··· Study text ···

5 TikTok, YouTube, Instagram food channels from Bay Area and beyond
How much Food Network can a person really watch? OK, a lot.
But if you’re looking for channels with a local flavor or something with a historic bend, perhaps, check out one of the tastemakers below. Their TikTok videos, Instagram short films and YouTube episodes will teach you how to cook, show you where to score the best pandemic-era burrito and just keep you entertained and smiling.
Bay Area Foodies
Kalbijjim croissants? Hamburger sushi? Olive oil fondue? The bite-sized food and restaurant videos on Tim Cheung’s TikTok channel, @BayAreaFoodies, provide a peek into distinctive dishes and local gems, like the garlic bread banh mi at San Jose’s Doc Huong (“It’s crispy, buttery, garlicky!”) and the heart-shaped, gold leaf-topped street taco trays were offered during Valentine’s Day at San Jose’s Tacos Los Tres Reyes. Cheung’s 215,000 followers no doubt also watch for adorable shots of his fluffy white dog eating wagyu (“He’ll refuse to eat kibble ever again”).
P.S.: That hamburger sushi is $10 at San Mateo’s Takahashi Market.

··· Supplied information ···

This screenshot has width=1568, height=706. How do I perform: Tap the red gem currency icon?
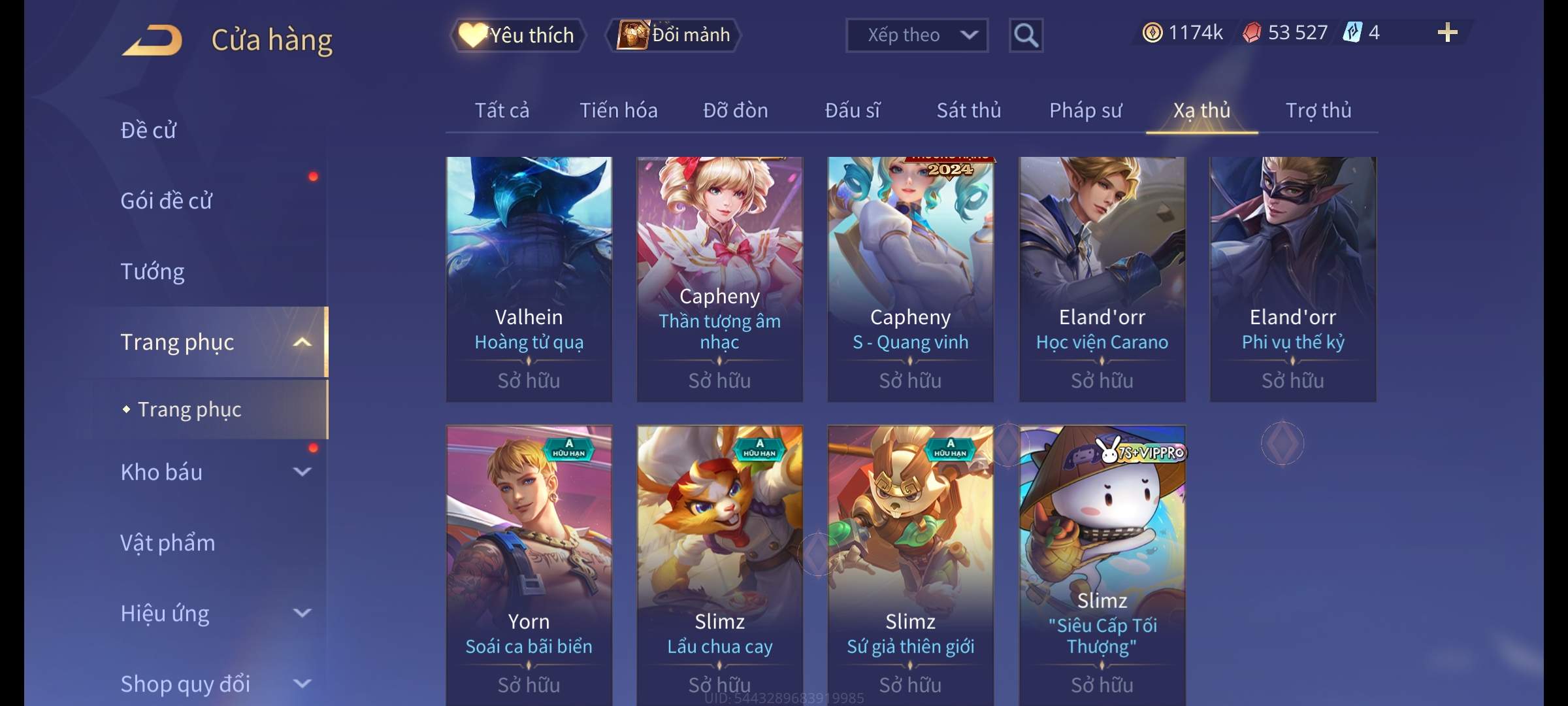(x=1251, y=33)
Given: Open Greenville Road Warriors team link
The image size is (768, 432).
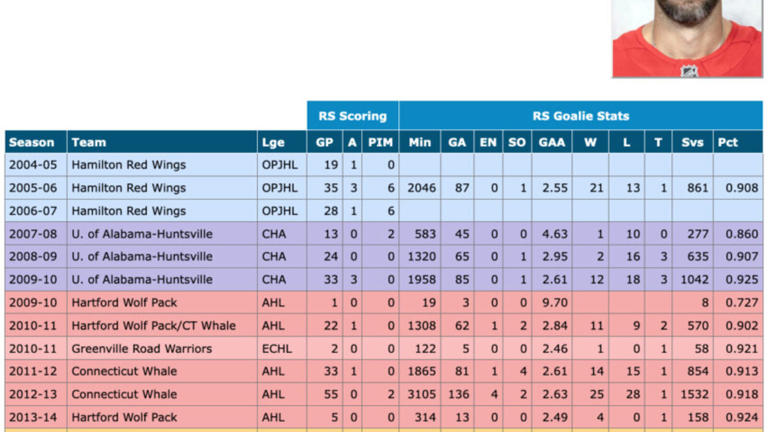Looking at the screenshot, I should [141, 349].
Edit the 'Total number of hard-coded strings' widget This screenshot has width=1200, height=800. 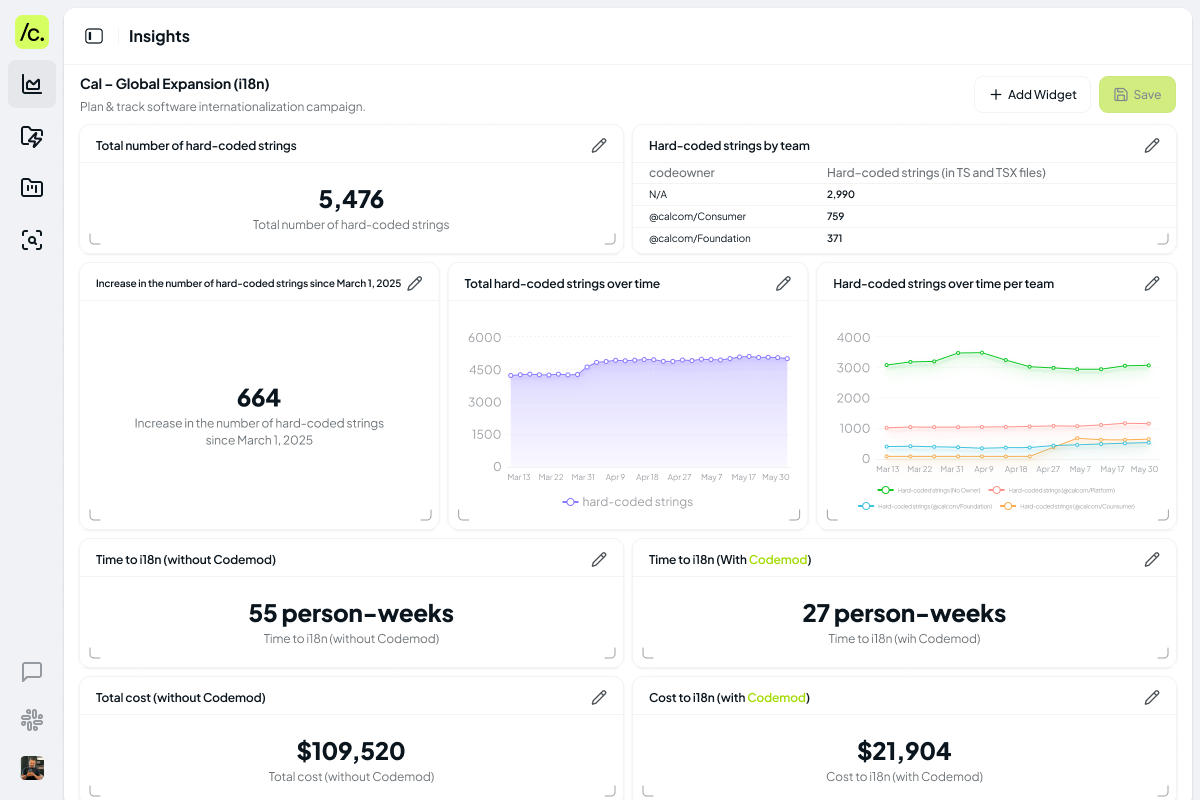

···

■ Task directions ■
In the food channels article, what is the name of Tim Cheung's TikTok channel?

■ Task response ■
@BayAreaFoodies